As equipas de dermatologia do Hospital de Santa Maria, em Lisboa, vão devolver ao Estado mais de 818 mil euros. O montante corresponde a pagamentos indevidos por cirurgias adicionais, detetados pela IGAS.
A auditoria revelou que, numa amostra de 511 cirurgias realizadas entre 2021 e 2025, foram efetuados pagamentos superiores a 901 mil euros. Do total apurado, 818.756,11 euros são considerados indevidos, com base nas autorizadas de pagamento dos membros dos conselhos de administração.
A IGAS vai acompanhar a reposição dos valores, cujo processo já está em curso pela instituição. A finalidade é assegurar que a unidade adote procedimentos para devolver integralmente o montante aos cofres públicos, podendo o caso ser comunicado ao Tribunal de Contas.

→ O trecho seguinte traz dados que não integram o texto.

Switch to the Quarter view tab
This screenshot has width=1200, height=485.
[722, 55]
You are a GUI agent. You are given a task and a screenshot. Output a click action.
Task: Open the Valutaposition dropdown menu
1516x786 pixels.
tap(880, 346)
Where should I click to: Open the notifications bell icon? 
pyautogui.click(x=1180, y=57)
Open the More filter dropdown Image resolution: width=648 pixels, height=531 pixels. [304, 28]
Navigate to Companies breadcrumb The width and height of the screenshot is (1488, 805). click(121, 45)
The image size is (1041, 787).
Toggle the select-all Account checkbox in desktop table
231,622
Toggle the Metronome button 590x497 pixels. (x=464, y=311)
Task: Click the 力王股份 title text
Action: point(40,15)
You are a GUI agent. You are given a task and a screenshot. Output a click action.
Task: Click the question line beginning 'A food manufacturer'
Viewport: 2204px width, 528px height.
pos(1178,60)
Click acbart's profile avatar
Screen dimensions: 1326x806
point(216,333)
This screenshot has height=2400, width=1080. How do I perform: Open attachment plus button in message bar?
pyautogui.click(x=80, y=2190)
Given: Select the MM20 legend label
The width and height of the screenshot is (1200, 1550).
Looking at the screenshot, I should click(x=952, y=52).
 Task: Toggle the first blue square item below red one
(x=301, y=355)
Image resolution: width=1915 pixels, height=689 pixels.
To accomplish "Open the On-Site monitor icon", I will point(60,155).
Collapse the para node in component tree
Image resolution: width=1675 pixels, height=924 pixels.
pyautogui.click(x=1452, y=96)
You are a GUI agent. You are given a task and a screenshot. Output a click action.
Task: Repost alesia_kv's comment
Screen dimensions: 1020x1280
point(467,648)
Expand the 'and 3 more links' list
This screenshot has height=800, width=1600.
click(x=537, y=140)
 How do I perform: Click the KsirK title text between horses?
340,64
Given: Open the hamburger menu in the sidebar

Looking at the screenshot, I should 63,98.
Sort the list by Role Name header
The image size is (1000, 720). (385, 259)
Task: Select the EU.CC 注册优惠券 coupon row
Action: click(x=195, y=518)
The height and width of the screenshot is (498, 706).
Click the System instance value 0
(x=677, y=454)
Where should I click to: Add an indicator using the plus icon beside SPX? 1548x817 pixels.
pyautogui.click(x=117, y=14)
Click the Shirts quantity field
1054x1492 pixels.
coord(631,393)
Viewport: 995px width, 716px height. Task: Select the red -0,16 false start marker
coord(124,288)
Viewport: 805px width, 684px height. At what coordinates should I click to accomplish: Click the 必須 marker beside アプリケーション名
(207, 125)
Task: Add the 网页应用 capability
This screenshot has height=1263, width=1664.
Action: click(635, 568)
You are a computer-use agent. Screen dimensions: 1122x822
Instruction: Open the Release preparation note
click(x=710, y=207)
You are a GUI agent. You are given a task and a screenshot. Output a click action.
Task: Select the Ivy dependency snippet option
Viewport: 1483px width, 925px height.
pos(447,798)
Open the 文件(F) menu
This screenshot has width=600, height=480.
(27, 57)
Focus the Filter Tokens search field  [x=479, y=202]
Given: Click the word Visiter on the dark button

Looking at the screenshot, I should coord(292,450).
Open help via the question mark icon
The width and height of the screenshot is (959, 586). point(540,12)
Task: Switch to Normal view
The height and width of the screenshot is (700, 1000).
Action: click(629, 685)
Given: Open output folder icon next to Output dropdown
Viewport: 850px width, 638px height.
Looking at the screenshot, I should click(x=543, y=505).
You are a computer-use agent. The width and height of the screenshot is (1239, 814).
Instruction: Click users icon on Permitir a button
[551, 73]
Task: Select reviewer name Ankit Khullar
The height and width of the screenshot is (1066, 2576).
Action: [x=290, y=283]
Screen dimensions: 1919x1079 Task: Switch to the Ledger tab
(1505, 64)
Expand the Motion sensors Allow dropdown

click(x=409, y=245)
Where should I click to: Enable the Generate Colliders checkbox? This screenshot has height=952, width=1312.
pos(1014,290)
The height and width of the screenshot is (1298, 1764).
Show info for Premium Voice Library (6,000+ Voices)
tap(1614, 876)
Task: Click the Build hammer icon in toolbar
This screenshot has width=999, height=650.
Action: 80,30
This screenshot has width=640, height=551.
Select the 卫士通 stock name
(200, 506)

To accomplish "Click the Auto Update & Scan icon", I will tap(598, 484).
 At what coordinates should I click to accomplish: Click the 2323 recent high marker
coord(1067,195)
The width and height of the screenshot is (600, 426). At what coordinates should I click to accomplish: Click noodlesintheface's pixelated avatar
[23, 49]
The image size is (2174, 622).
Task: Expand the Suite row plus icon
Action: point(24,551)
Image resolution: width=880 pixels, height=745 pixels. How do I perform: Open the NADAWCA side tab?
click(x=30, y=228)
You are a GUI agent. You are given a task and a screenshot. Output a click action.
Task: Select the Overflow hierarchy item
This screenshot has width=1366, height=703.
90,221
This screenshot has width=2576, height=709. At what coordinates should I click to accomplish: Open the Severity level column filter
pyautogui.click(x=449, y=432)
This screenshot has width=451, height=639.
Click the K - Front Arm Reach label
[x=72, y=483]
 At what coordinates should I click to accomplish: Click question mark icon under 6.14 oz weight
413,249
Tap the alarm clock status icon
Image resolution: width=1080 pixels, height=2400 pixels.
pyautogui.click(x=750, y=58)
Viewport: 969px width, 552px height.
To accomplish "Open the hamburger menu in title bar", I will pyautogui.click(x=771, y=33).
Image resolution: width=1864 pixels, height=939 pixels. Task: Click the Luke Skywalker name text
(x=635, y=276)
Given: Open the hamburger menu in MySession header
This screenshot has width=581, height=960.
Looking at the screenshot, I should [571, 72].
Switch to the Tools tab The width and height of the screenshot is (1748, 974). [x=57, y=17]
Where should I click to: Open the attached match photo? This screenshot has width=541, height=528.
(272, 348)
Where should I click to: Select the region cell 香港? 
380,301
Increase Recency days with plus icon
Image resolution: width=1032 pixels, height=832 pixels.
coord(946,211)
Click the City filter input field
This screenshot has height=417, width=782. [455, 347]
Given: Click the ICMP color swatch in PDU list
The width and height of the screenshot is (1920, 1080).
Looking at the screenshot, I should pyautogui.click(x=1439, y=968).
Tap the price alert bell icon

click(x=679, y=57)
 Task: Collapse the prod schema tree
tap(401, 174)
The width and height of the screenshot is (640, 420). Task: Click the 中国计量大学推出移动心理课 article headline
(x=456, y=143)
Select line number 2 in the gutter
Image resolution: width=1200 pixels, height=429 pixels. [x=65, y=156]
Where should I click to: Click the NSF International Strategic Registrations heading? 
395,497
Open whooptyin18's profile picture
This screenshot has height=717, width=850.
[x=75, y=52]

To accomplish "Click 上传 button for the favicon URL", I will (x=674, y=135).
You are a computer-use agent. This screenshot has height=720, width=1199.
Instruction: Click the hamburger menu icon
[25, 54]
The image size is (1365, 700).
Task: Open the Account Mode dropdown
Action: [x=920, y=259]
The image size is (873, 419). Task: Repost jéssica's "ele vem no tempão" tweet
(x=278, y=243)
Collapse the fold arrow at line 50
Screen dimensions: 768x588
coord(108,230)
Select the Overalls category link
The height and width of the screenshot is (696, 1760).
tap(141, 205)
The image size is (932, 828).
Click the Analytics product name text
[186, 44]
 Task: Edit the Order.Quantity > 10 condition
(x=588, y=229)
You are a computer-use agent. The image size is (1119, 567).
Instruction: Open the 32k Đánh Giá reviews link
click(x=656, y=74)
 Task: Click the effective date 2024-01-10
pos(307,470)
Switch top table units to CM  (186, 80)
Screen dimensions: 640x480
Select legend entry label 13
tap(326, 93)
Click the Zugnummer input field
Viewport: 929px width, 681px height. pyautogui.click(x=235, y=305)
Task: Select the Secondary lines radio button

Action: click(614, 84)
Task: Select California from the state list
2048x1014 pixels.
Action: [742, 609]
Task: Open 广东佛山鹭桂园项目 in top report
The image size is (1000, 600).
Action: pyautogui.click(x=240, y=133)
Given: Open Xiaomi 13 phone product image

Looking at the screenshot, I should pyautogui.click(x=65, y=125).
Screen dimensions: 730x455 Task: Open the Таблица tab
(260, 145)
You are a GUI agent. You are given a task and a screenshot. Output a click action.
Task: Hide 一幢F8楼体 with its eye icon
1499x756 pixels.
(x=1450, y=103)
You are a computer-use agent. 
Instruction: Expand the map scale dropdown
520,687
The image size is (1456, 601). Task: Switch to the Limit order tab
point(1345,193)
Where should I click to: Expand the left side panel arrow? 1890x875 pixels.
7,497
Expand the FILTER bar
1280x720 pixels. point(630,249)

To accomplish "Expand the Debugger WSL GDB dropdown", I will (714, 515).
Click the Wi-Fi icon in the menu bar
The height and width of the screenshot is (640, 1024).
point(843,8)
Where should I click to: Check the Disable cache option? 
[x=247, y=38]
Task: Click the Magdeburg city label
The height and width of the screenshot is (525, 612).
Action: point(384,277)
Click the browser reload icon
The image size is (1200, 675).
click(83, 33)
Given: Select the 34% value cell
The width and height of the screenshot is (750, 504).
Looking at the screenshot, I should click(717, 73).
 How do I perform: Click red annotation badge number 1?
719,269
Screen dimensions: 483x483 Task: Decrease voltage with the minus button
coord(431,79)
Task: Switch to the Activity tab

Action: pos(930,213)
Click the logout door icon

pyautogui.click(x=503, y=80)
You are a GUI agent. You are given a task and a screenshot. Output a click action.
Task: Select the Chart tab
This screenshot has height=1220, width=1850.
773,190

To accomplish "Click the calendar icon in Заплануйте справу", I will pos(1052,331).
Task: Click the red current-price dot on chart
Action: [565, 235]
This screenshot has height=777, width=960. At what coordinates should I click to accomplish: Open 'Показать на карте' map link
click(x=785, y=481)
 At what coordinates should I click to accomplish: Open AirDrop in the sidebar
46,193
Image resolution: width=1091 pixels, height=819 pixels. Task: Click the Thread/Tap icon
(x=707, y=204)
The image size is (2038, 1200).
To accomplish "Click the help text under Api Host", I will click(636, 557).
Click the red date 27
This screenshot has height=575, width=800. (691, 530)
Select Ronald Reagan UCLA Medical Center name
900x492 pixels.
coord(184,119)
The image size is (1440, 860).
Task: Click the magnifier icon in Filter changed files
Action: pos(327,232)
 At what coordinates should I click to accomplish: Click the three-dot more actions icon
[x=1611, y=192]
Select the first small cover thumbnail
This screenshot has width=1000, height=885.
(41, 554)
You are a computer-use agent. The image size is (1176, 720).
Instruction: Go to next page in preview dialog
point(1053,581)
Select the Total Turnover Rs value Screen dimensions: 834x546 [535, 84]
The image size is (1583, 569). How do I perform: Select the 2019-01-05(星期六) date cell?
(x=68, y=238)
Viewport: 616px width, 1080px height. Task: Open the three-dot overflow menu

Em fevereiro, o semanário Expresso já tinha avançado que a devolução incidia sobre toda a equipa da dermatologia do hospital, fundamentada nas recomendações da IGAS e em auditorias internas sobre a produção cirúrgica adicional.
O desencadeamento do caso teve como origem uma reportagem da CNN sobre ganhos superiores a 700 mil euros por 500 cirurgias adicionais. O médico envolvido, Miguel Alpalhão, já não trabalha no Santa Maria e apresentou a demissão após alegações de tratamento que descreveu como humilhante.